LOUPOT Le Musée de l’imprimerie et de la communication graphique a présenté jusqu'au 28 août 2016 une exposition consacrée au grand affichiste français Charles Loupot (1892-1962).
Sous le commissariat de Thierry Devynck, conservateur à la Bibliothèque Forney et spécialiste de l’histoire de l’affiche française, l’exposition permet de redécouvrir l’affichiste, un temps associé de Cassandre. On peut regarder Charles Loupot comme l’un des inventeurs du style Arts déco, dont il ouvrit les portes de bronze à sa discipline. C’est le plus « artiste » de tous les affichistes, le plus charmeur, mais il fut aussi le plus graphique, surtout après la seconde guerre mondiale lorsque, homme mûr, il invente un art géométrique et rigoureux, aux confins de l’abstraction, art savant, moins immédiatement séducteur, mais toujours d’une grande efficacité publicitaire.
Quand d’autres affichistes à carrière longue (Chéret, Cappiello), présentent un œuvre très homogène (dit en termes moins aimables, ils sont un peu répétitifs), la carrière de Loupot évoque les métamorphoses de certains insectes.
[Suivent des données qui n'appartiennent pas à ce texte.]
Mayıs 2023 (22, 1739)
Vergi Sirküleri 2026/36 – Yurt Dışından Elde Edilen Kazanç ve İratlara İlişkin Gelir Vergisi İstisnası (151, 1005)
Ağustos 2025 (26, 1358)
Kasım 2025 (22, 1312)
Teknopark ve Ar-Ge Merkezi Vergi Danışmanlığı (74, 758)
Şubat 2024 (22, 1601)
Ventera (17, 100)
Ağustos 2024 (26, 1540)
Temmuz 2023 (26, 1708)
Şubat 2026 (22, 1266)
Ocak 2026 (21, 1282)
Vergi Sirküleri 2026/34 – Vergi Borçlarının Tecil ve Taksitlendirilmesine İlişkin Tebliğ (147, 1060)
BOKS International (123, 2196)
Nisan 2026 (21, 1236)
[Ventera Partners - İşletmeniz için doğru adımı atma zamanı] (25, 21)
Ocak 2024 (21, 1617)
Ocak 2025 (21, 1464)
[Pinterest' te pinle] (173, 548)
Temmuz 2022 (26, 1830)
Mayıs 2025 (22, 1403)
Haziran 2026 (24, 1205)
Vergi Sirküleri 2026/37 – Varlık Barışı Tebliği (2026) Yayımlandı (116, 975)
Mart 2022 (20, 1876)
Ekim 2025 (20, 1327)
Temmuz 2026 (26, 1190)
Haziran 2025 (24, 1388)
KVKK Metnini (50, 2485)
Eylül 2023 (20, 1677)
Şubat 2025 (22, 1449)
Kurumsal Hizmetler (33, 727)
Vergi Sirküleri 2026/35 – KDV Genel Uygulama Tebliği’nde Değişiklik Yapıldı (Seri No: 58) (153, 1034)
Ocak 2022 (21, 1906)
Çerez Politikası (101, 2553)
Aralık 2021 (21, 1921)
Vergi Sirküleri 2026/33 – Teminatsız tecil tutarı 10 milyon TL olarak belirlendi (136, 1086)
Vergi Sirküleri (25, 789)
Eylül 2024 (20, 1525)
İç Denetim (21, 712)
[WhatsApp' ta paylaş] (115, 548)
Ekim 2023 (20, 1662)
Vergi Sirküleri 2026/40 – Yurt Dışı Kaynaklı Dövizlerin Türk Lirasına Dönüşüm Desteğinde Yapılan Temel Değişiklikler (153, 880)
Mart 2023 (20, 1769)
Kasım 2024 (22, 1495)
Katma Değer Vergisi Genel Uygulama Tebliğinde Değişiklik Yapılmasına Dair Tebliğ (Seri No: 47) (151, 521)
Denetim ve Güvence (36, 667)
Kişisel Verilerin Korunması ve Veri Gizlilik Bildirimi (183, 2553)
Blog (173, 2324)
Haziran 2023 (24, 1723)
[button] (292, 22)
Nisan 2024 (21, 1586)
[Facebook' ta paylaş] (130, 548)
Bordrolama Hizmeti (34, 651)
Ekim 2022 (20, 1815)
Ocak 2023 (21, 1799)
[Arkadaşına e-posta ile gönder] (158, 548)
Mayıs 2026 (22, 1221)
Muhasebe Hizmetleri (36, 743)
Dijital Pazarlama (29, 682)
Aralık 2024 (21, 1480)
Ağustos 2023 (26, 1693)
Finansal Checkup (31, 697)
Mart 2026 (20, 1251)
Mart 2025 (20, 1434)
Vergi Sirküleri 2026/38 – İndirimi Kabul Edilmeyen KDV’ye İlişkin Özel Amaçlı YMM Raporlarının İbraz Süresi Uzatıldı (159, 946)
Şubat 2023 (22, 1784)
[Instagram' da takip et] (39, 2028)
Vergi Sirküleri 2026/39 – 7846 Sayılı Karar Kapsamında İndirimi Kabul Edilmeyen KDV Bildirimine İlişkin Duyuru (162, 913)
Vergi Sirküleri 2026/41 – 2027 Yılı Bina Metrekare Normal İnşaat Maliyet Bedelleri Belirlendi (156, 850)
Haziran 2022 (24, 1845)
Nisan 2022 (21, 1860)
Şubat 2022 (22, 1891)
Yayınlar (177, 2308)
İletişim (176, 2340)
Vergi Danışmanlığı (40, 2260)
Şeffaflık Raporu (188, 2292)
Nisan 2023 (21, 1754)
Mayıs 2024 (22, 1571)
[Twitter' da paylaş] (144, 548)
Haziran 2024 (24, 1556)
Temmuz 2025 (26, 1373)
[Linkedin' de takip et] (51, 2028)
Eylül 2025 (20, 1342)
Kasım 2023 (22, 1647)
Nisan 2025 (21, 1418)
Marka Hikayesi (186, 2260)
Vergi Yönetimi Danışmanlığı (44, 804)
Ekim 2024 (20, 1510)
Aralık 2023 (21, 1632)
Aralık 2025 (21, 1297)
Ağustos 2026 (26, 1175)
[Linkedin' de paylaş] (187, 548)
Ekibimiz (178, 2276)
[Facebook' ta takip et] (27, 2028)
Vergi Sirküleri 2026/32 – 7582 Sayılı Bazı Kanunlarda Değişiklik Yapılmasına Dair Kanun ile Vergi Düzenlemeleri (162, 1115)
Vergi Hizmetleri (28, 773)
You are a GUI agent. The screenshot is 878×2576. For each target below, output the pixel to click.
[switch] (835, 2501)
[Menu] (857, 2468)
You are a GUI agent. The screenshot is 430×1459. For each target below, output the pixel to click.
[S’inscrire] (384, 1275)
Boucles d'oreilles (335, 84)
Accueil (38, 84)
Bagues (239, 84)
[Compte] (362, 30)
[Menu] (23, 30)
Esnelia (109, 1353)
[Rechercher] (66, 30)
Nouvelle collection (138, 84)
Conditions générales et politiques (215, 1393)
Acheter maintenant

Elle s’étend sur cinquante années et connaît une série de périodes assez nettement différenciées, qui abordent en un large éventail et comme s’il s’agissait d’une démonstration d’école les divers moyens offerts à la communication publicitaire.
Thierry Devynck, ami de la famille de Charles Loupot, permet au Musée d’exposer des travaux qui n’ont pas encore été dévoilés et font de cette rétrospective un moment privilégié d’étude et d’admiration autour de l’art de l’affiche.
Charles Loupot, le plus « peintre » des affichistes
Né le 20 juillet 1892 à Nice, Charles Loupot s’inscrit en 1911 à L’École des beaux-arts de Lyon. Il y réalisera sa première affiche sur le bal des étudiants, dans un style très figuratif mais déjà très maîtrisé ; le Musée de l’imprimerie vient d’acquérir l’un des rares exemplaires restants de cette création de jeunesse.
L’affichiste est mobilisé pendant la grande Guerre, il est blessé. Installé chez ses parents à Lausanne, il rentre dans la vie professionnelle, ses premiers dessins sont publiés dans La feuille d’Avis de Lausanne.
À partir de 1918, les commandes se multiplient pour le jeune artiste, il s’oriente vers la création publicitaire et découvre les arcanes de l’imprimerie.
Voisin puis Nicolas et les Galeries Barbès
La production des jeunes années de Loupot s’inscrit dans le courant du graphisme suisse de l’époque, mais très vite l’artiste s’en échappe. Le trait un peu rigide des premières années s’efface devant la spontanéité. Les critiques voient en lui « un décorateur et un coloriste plein de ressources ».
En 1923, Loupot s’installe à Paris et travaille pour la maison Devambez, déjà éditeur de Cappiello, qui souhaite diversifier sa production d’affiches publicitaires. Loupot dessinera deux affiches pour les automobiles Voisin, elles marqueront son entrée remarquée dans le monde publicitaire.
Au sein de la petite structure Les belles affiches animée par André Aubespin, Loupot réalisera ses premières affiches pour Nicolas, les Galeries Barbès. Des créations réalisées en teasing pour les vins Nicolas, avec 3 affiches. 1927 et aussi le début de la collaboration avec Eugène Schueller, propriétaire de Valentine, Dop, Ambre solaire, Monsavon puis L’Oréal.
Saint Raphaël et tant d’autres
Après Les Belles affiches, vient le temps de L’alliance graphique, en association avec Cassandre. Les deux grands artistes on du mal à travailler ensemble ; leur association durera deux ans.
Un bref passage à L’alliance graphique précède une période plus productive : Loupot rencontre Max Augier, chef de la publicité de Saint Raphaël. « Je sentais devant moi un être exceptionnel et je ne me suis pas trompé » dira Augier de Loupot. La collaboration de Loupot avec Saint Raphaël, bien que freinée par des lois restrictives sur la publicité pour l’alcool, et ce jusqu’en 1950, permettra l’éclosion d’affiches spectaculaires.
À cette date, Loupot ouvre son agence, Les arcs. Les Galeries Barbès lui confient la décoration de ses camions, il travaille aussi pour Air France. Dans cette dernière partie de sa carrière ; Loupot se caractérise par un style moins spontané, plus « cérébral ». Les sigles d’Air liquide et de Route et Ville en témoignent.
« La peinture abstraite, c’est peut-être l’affiche de demain » aimait à dire Loupot, qui s’éteint en 1962 dans sa maison des Arcs, en Provence.